We all live in a world built on perceptions and assumptions. It’s human nature. You assume most people are more or less safe drivers, most teachers are good with kids and most text messages you get are from the people your phone says they are. What else are you supposed to do? For the most part, this is all correct and fine. But a new study shows just how off many of our perceptions about our fellow Americans actually are.
YouGov has released an interesting study that asked Americans to take a guess at the size of various minority and majority subgroups of other Americans, such as hypothesizing what percentage of other Americans are Black, or Muslim or gun owners.
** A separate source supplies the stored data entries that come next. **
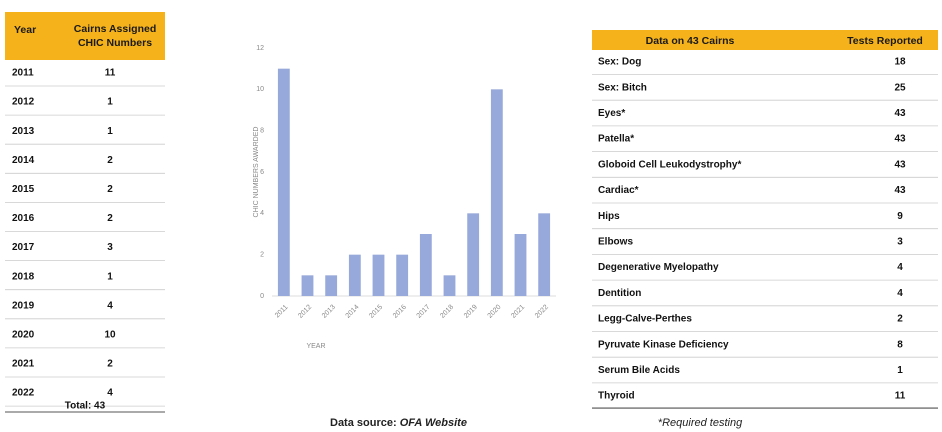 Image resolution: width=942 pixels, height=432 pixels. What do you see at coordinates (24, 276) in the screenshot?
I see `cell: 2018` at bounding box center [24, 276].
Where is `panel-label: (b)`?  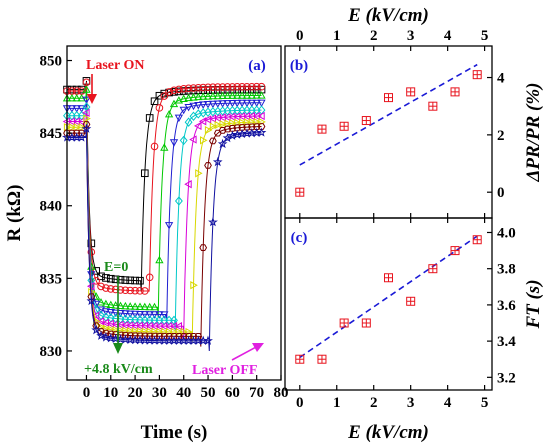
panel-label: (b) is located at coordinates (299, 66).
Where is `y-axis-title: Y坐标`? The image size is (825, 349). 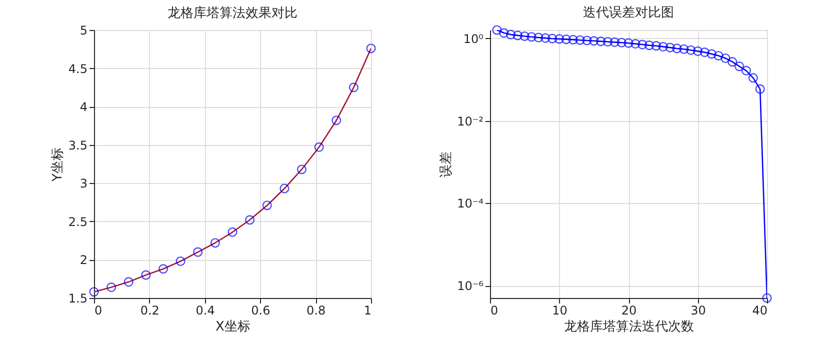
y-axis-title: Y坐标 is located at coordinates (58, 165).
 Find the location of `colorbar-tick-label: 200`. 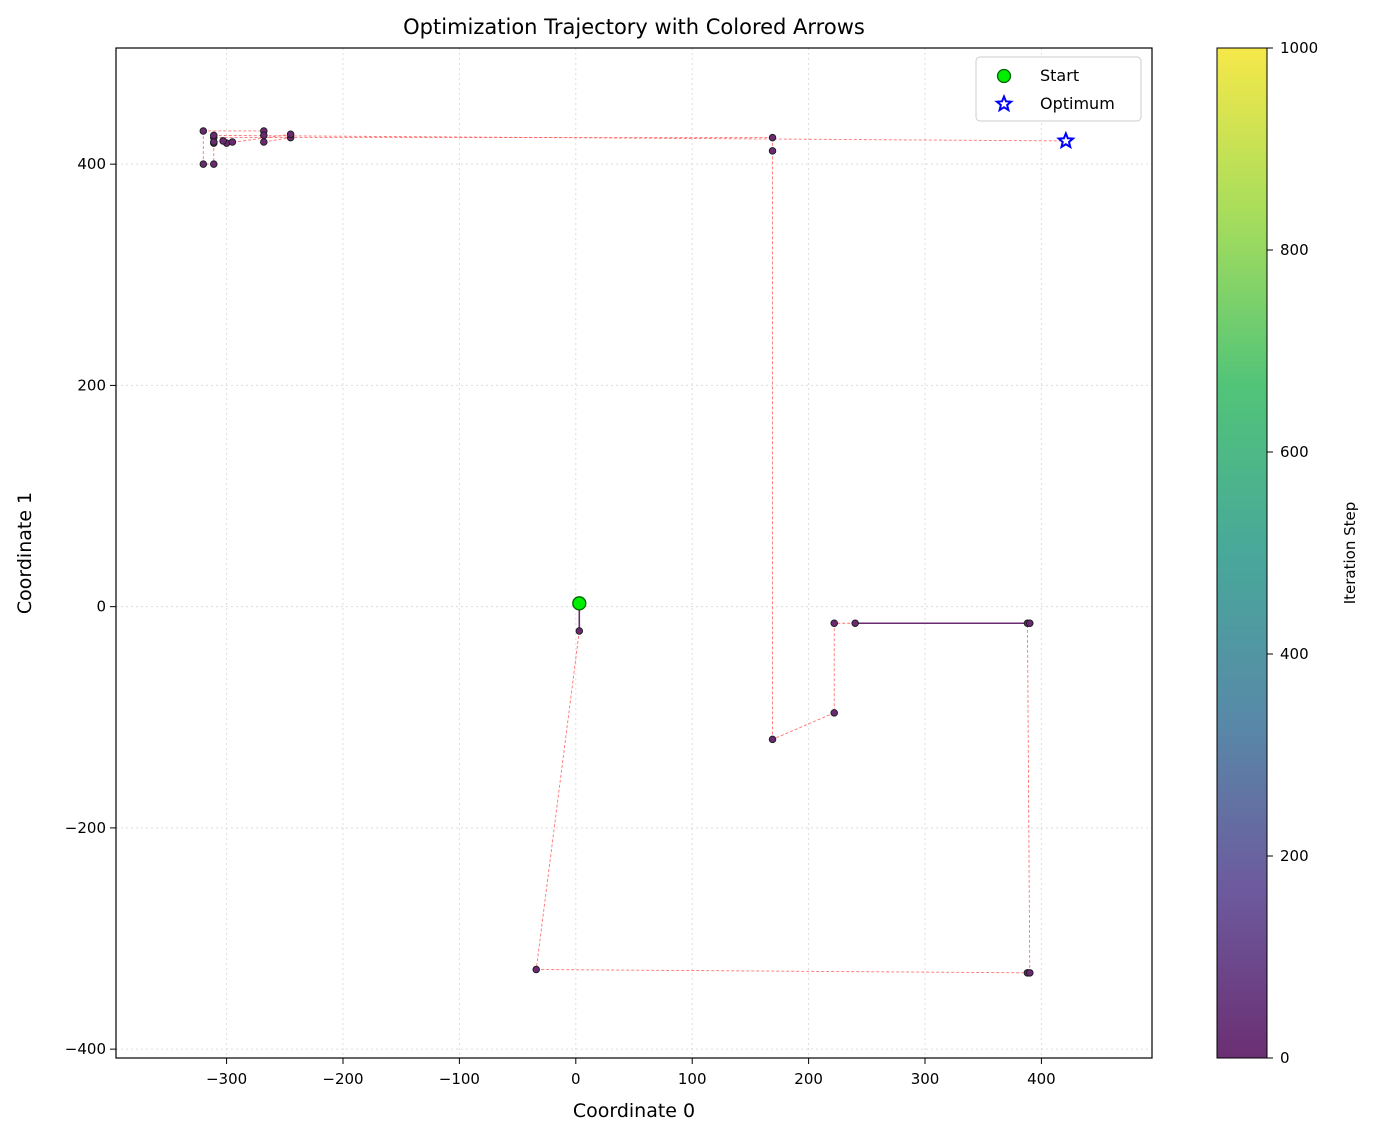

colorbar-tick-label: 200 is located at coordinates (1294, 856).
The results reveal how many of us are living in a bubble put together by media narratives and bad faith politicians.
For example, the study asked “If you had to guess, what percentage of American adults are gay or lesbian?” The average estimate from all respondents was 30 percent. In reality, only about three percent of Americans identify as gay or lesbian. Similarly, respondents estimated about that about 41 percent of Americans are Black. In reality, Black Americans make up about 12 percent of the population.
In general, the study found that Americans tend to overestimate the size of minority groups, whether they be religious (respondents estimated that 21 percent of Americans are Muslim, when only about one percent are), racial (respondents estimated that 29 percent of Americans are of Asian descent, but only about six percent are) or even financial (respondents guessed that 20 percent of Americans have an income of at least a million dollars, but less than one percent of Americans are actually making that kind of money).
But that’s not all. The study also found that Americans tend to underestimate the size of majority groups. On average, respondents guessed that 58 percent of Americans are Christian, while it’s actually 70 percent. They figured only half of Americans have read a book in the last year, when 77 percent actually have. And respondents guessed only 65 percent of the population has at least a high school degree, when nearly 90 percent do.
Interestingly, respondents tended to be best at guessing middle cases — groups that actually make up around half the population, like the number of Americans that are Republican or Democrat, or married or single.
Experts say the reason we tend to overestimate the size of minority groups has to do with fear of the unknown — the majority hears about a group that isn’t like them, feels threatened and inflates the threat in their minds. Also, many only hear about minority groups through media portrayals or news reports that might exaggerate or fear monger, and the lack of personal exposure causes them to make inaccurate assumptions. For example, for all the media scrutiny over transgendered individuals, they represent just one percent of the total population (respondents to the survey guessed 21 percent).
Does having a better understanding of the actual demographic math make a difference for how we feel about them? Research suggests: not necessarily. But it’s certainly true that having an accurate view of the world instead of one made up in your head is never a bad thing.